Records from a collection:
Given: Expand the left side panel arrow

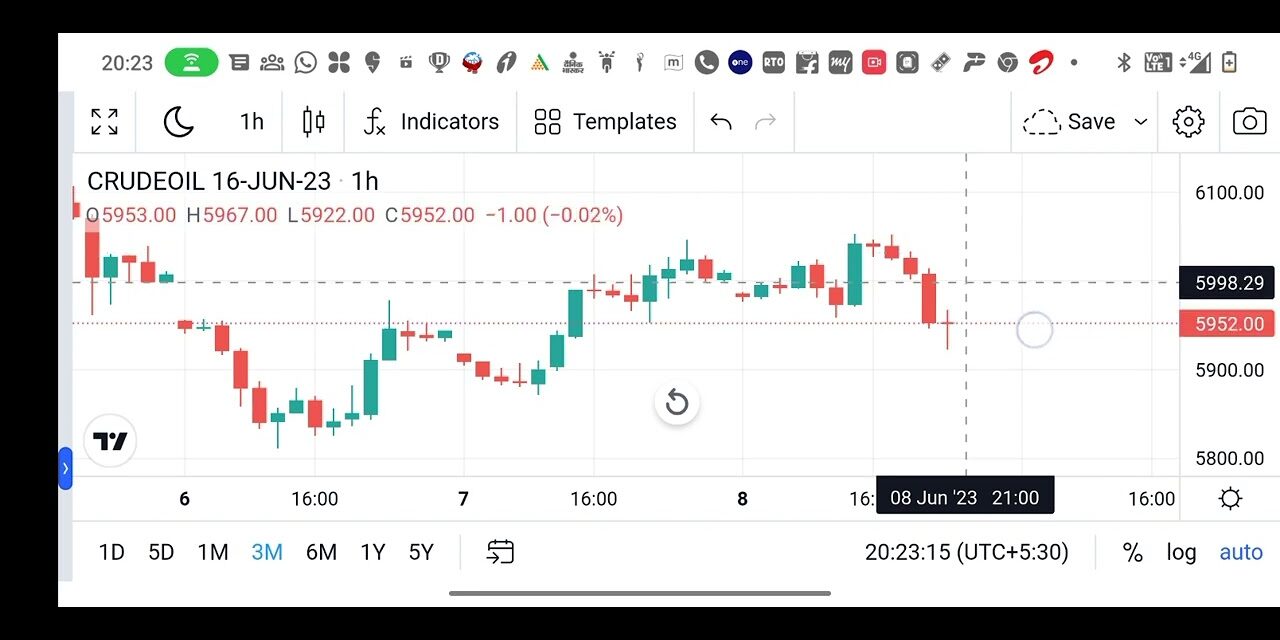Looking at the screenshot, I should (65, 468).
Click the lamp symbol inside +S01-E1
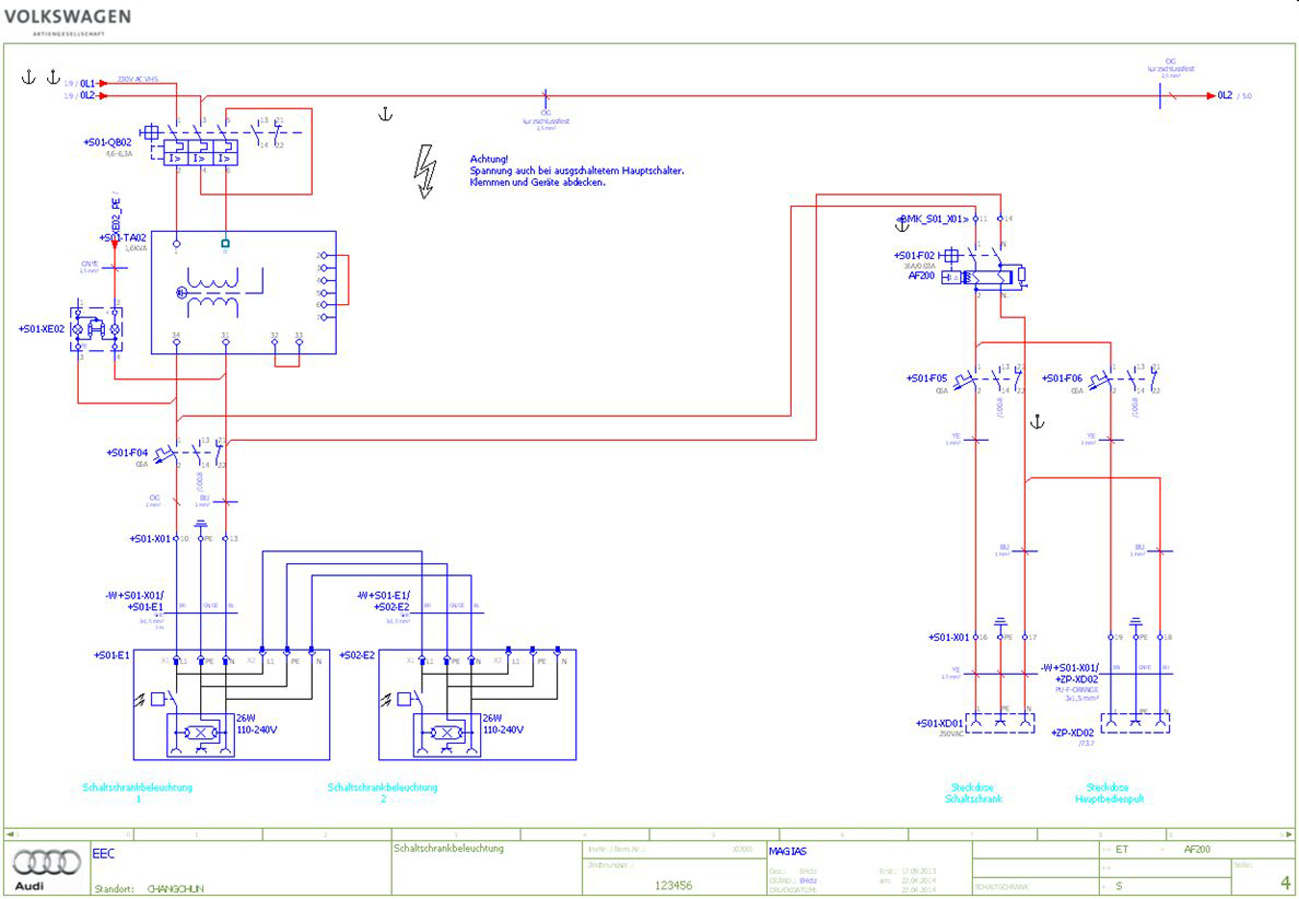 click(x=202, y=732)
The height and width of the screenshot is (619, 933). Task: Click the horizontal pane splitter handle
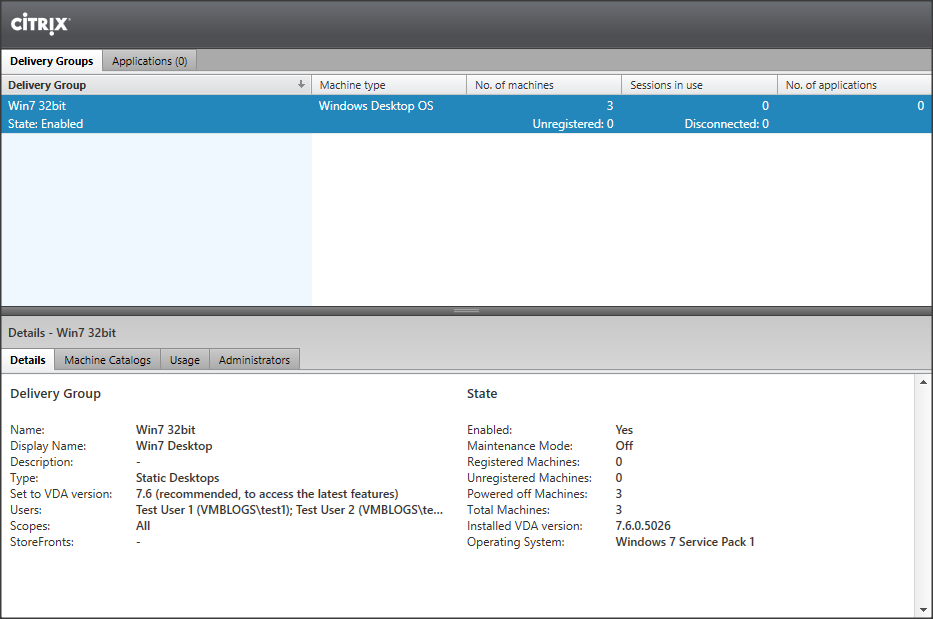point(466,311)
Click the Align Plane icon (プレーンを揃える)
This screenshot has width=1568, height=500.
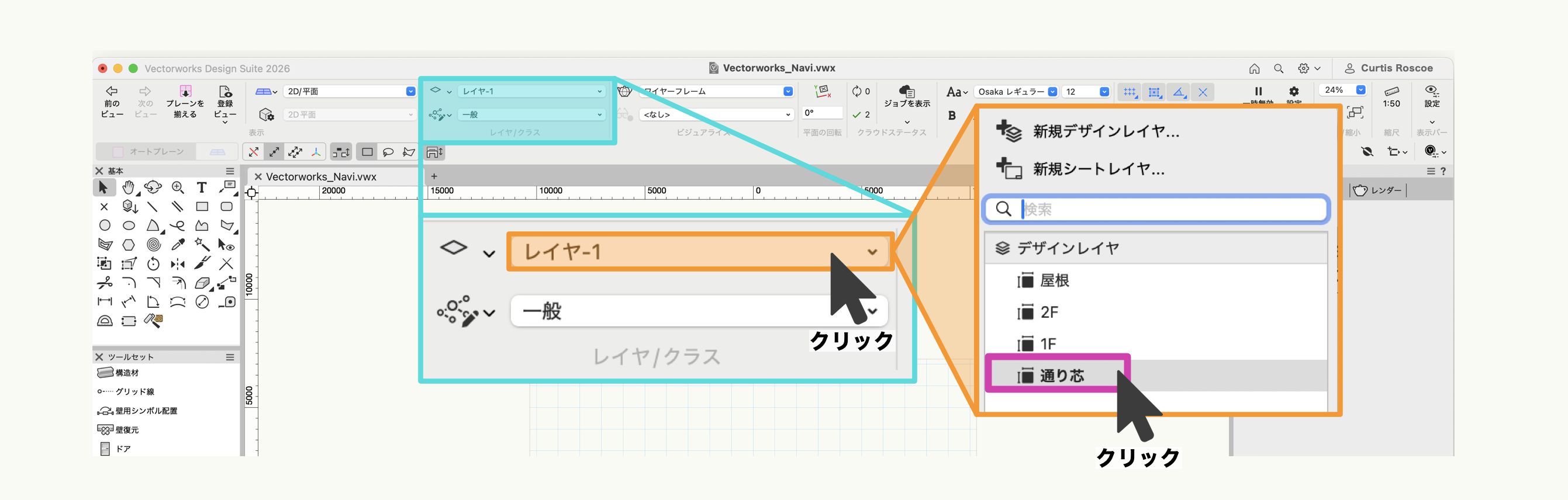point(185,101)
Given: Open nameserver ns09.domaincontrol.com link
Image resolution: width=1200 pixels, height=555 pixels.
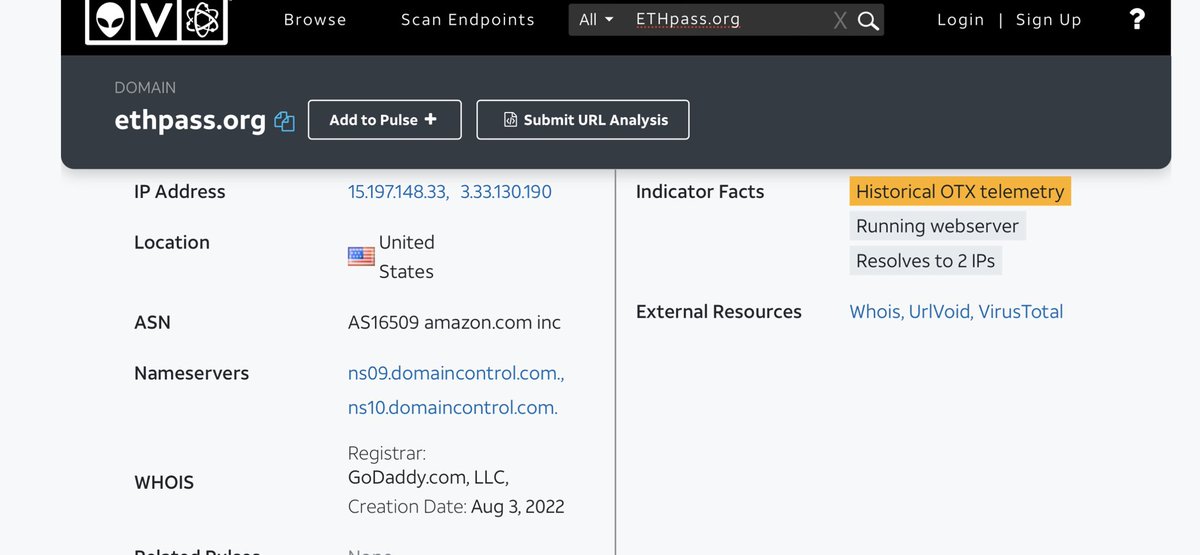Looking at the screenshot, I should pyautogui.click(x=455, y=373).
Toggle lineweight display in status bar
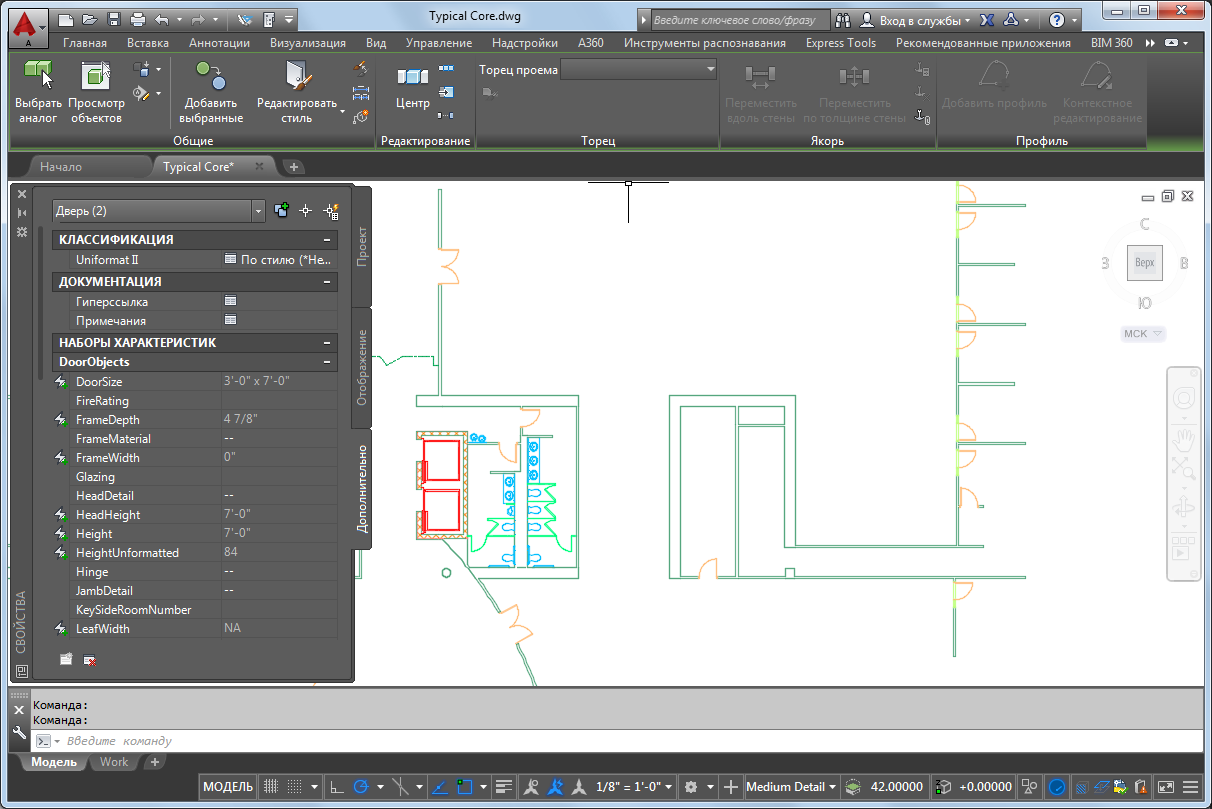The image size is (1212, 809). coord(504,787)
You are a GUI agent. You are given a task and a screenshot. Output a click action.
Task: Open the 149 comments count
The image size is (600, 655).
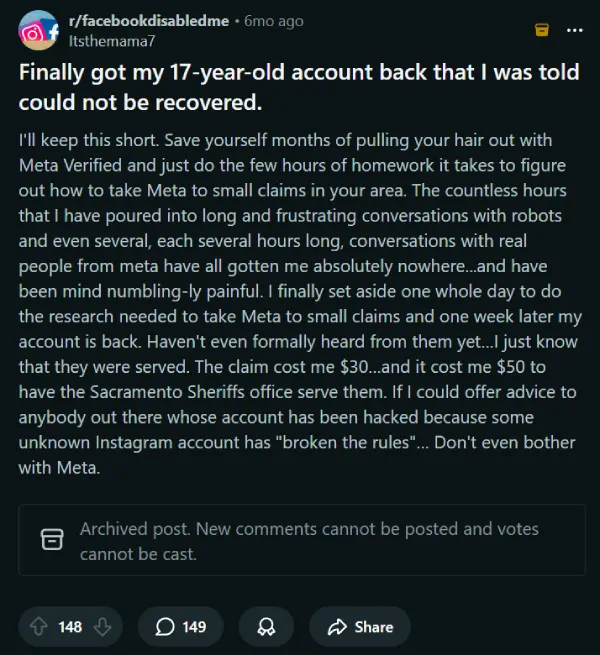click(194, 627)
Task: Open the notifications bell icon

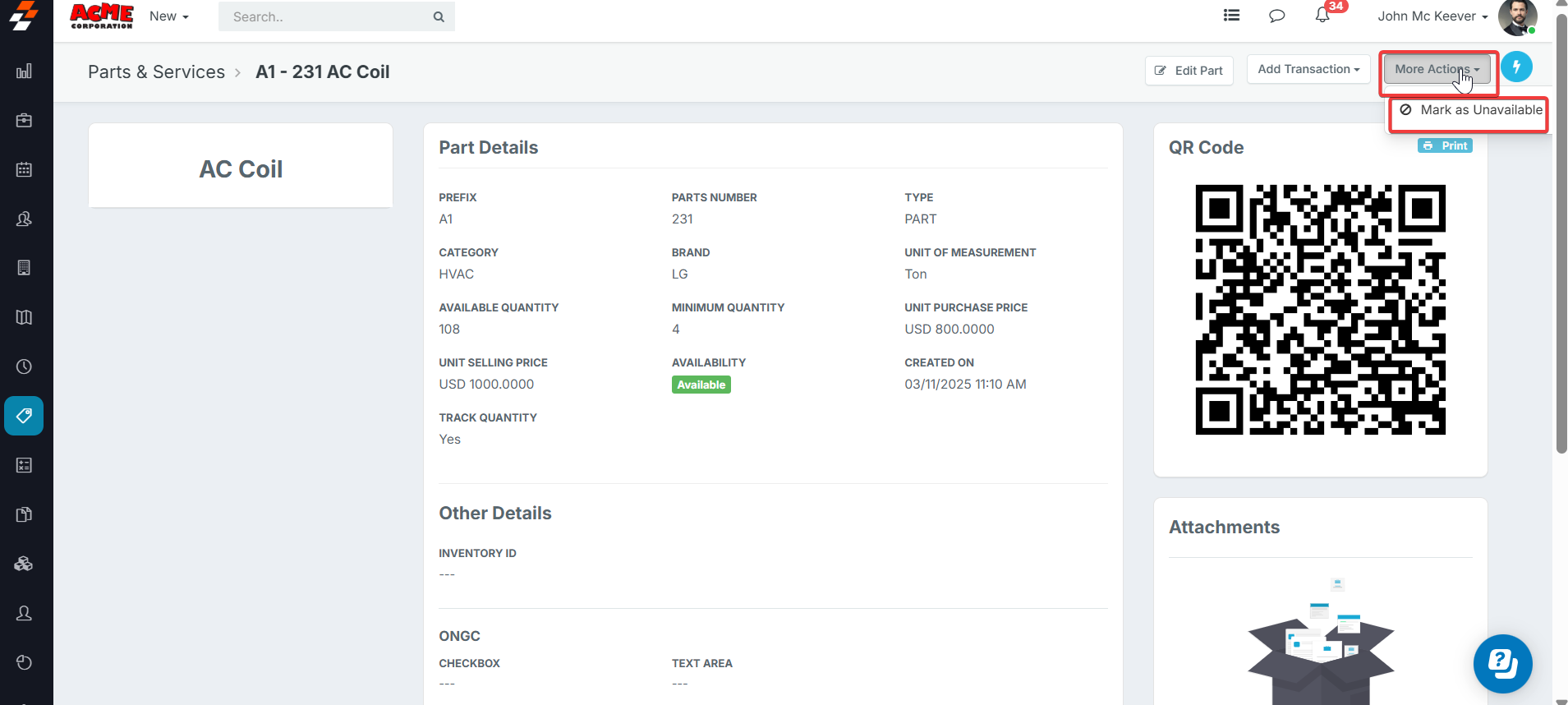Action: tap(1322, 16)
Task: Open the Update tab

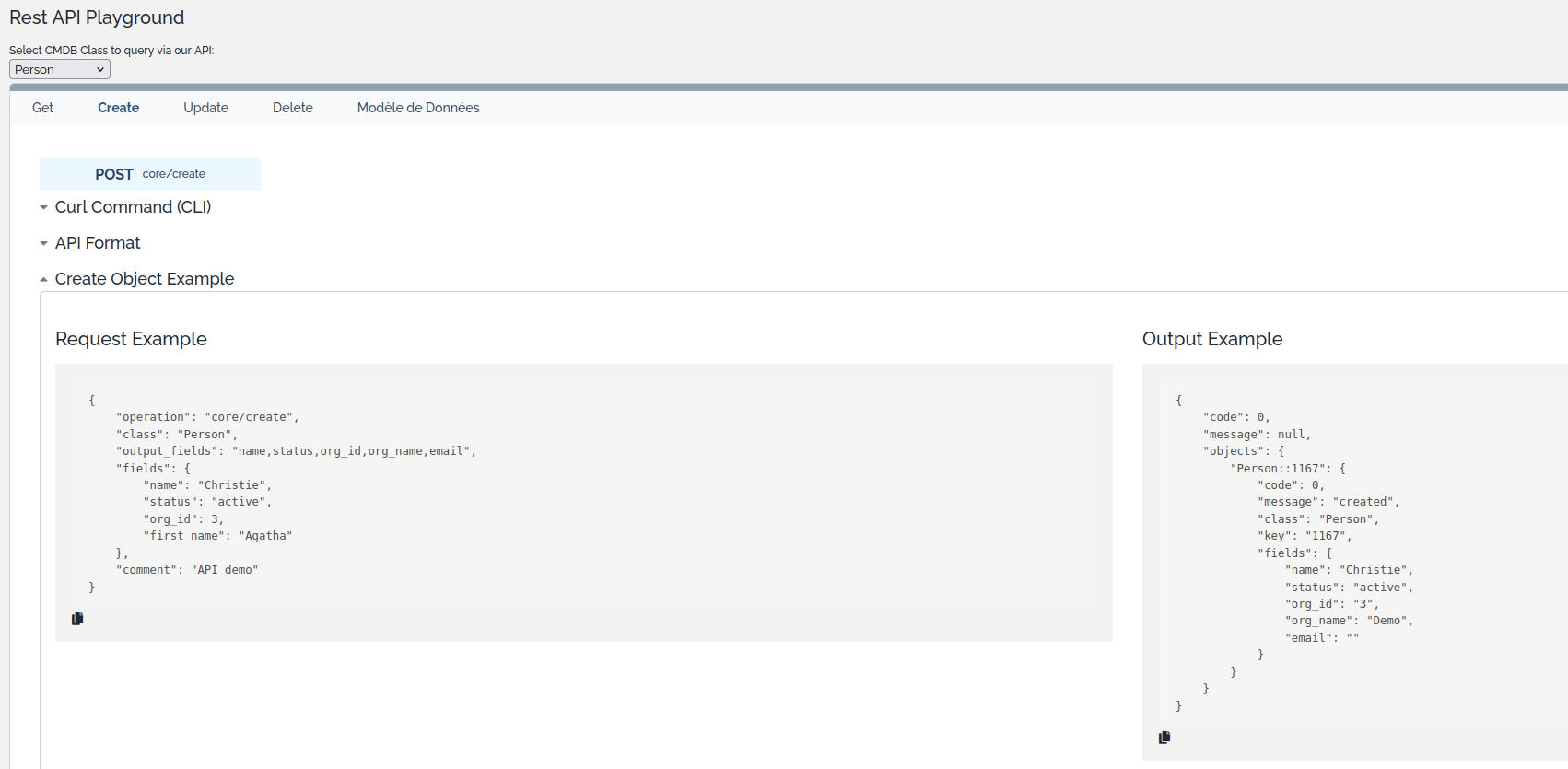Action: tap(205, 108)
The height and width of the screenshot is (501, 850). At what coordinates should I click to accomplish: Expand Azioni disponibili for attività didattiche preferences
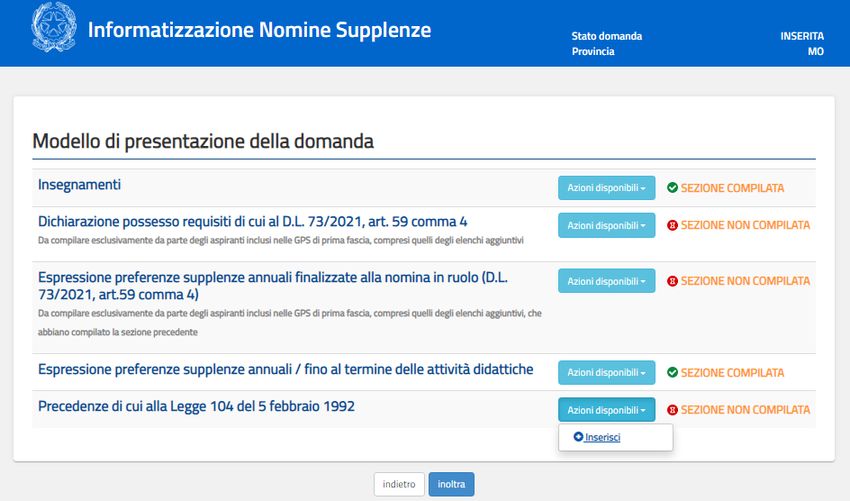coord(606,373)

* **Goal of the exercise**: Repeat the data word for word; drop the pictures.

* **Task output**:
Given: Expand the left side panel arrow

Looking at the screenshot, I should (65, 468).
Click the lamp symbol inside +S01-E1
 click(x=202, y=732)
The height and width of the screenshot is (619, 933). Task: Click the horizontal pane splitter handle
point(466,311)
Click the Align Plane icon (プレーンを揃える)
This screenshot has width=1568, height=500.
point(185,101)
Given: Open nameserver ns09.domaincontrol.com link
Image resolution: width=1200 pixels, height=555 pixels.
Looking at the screenshot, I should pyautogui.click(x=455, y=373).
Toggle lineweight display in status bar
The image size is (1212, 809). coord(504,787)
You are a GUI agent. You are given a task and a screenshot. Output a click action.
Task: Open the 149 comments count
The image size is (600, 655).
click(194, 627)
Task: Open the notifications bell icon

Action: tap(1322, 16)
Task: Open the Update tab

Action: tap(205, 108)
The height and width of the screenshot is (501, 850). At what coordinates should I click to accomplish: Expand Azioni disponibili for attività didattiche preferences
coord(606,373)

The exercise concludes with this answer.